━━ DATA

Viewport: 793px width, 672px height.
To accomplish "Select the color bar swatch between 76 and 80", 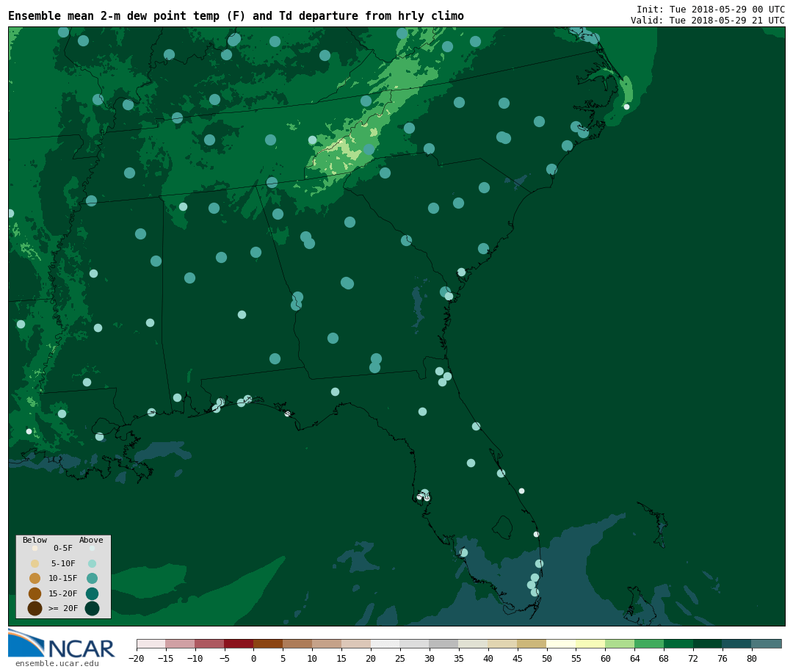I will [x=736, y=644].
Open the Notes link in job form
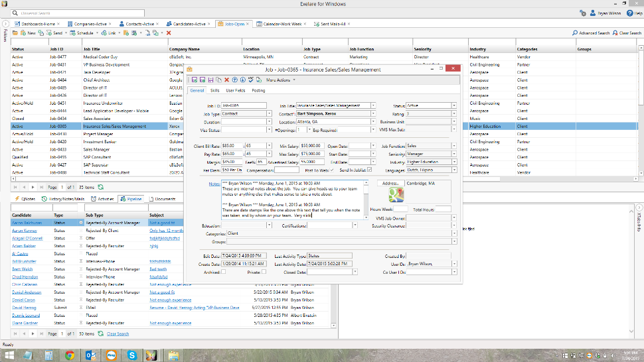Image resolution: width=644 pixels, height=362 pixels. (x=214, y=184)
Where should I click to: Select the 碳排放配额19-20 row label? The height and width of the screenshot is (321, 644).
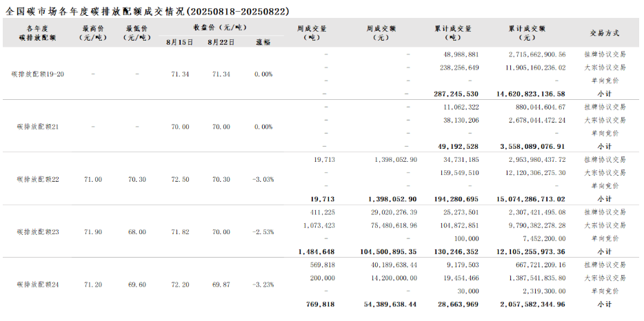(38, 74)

━━━━
━━ DATA

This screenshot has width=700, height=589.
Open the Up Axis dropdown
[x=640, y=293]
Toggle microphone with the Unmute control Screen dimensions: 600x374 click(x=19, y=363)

━━━━

WHAT TO DO: Where the line holding "This screenshot has width=700, height=589." appears in the listing above, start reproducing exactly, and end with the line holding "Toggle microphone with".

EXERCISE RESPONSE:
This screenshot has width=700, height=589.
Open the Up Axis dropdown
[x=640, y=293]
Toggle microphone with the Unmute control Screen dimensions: 600x374 click(x=19, y=363)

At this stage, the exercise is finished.